Rev Roy Surjanegara is the Minister at GKI Perth Uniting Church, an Indonesian speaking congregation in Mosmon Park. This edition, he writes about this year’s Family and Culture Month at their church.
September is the month to celebrate family life and Indonesian culture for GKI Perth Uniting Church. We call it ‘Family and Culture Month’. Each Sunday, one ethnic group is highlighted in the service through the use of the local languages for the Bible readings, songs, and prayers. Musical instruments, clothing, decorations, and traditional food also play an important part in creating the atmosphere of being in Indonesia for a day. This year, we celebrated the Batak culture of Sumatera, the Sunda culture of West Java, the Dayak culture of Borneo, and the Tionghoa culture of Indonesian-Chinese descendants.
This year’s Family and Culture Month theme was ‘SHARE’.
Sharing is an important aspect of communal life. Family life is sustained through the sharing of resources, values, knowledge, love, and faith. Humanity thrives through sharing. We are who we are today, because someone shared something with us. The scripture reminds us “What do you have that you did not receive?” (1 Corinthians 4: 7).
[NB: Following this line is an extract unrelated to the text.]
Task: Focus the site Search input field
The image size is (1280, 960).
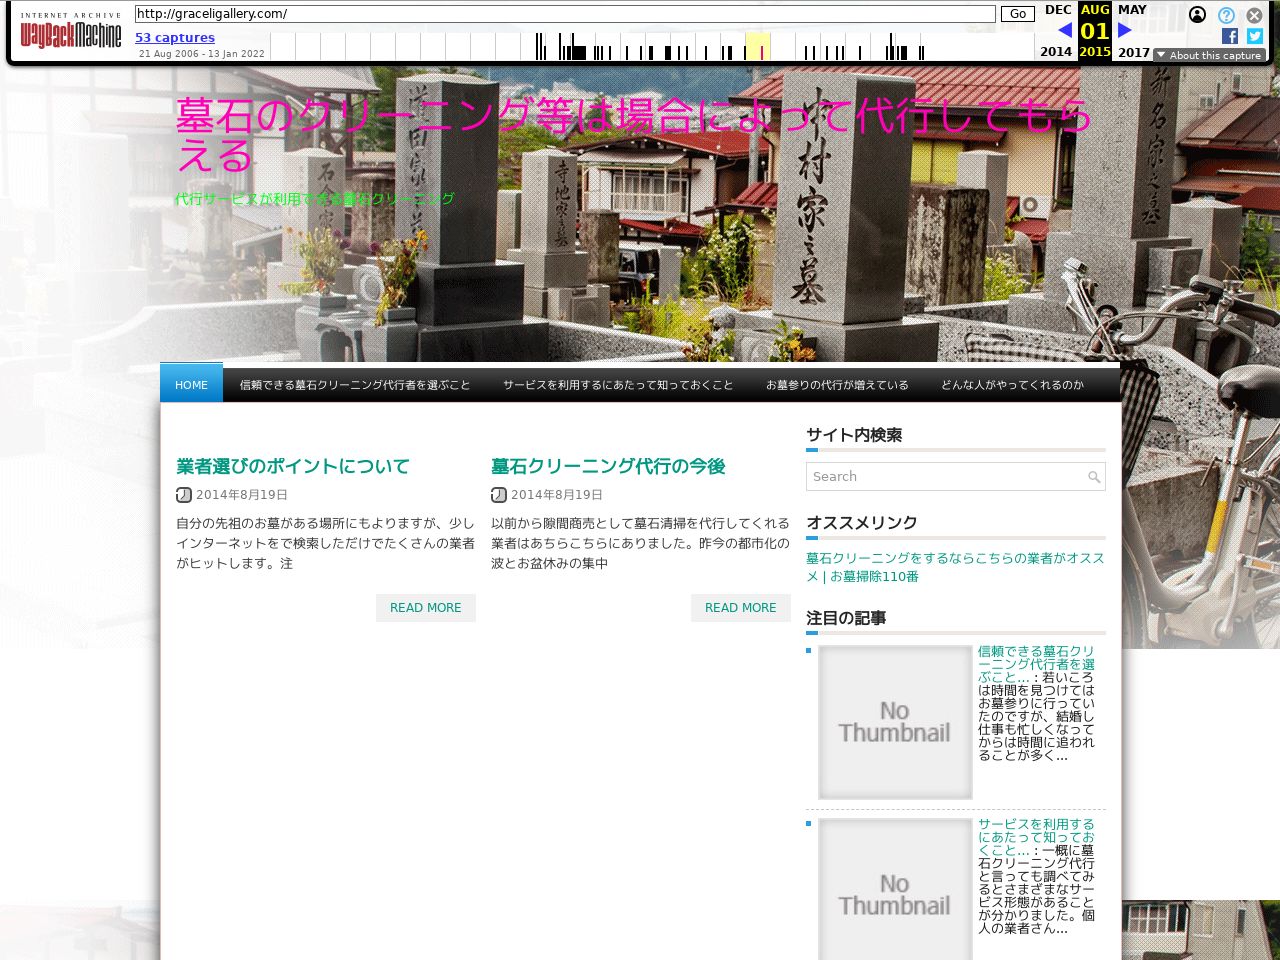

SHARE can also be an acronym for some of the things that we can share with each other: Smile, Help, Attention, Respect and Empathy.
This became GKI Perth’s sermon theme for each Sunday of September.
One time during a traffic light stop, I thought the driver next to my car was someone from the church. I turned to him, smiled, and waved. It turned out I was mistaken. He was a stranger, but I could see the spark on his face as he awkwardly waved in reply. We both realised what was going on, and ended up sharing big smiles on our faces.
What a difference a smile can make in human interaction. The best lighting and heating system a church could have is when all the churchgoers can exchange a smile with one another!
Our church will always be in need of volunteers: people helping out with the morning tea, greeting visitors, musicians, Sunday school teachers, and many more. We are so blessed with and grateful for the service of our church volunteers that allow us to sit peacefully in the pew enjoying the worship.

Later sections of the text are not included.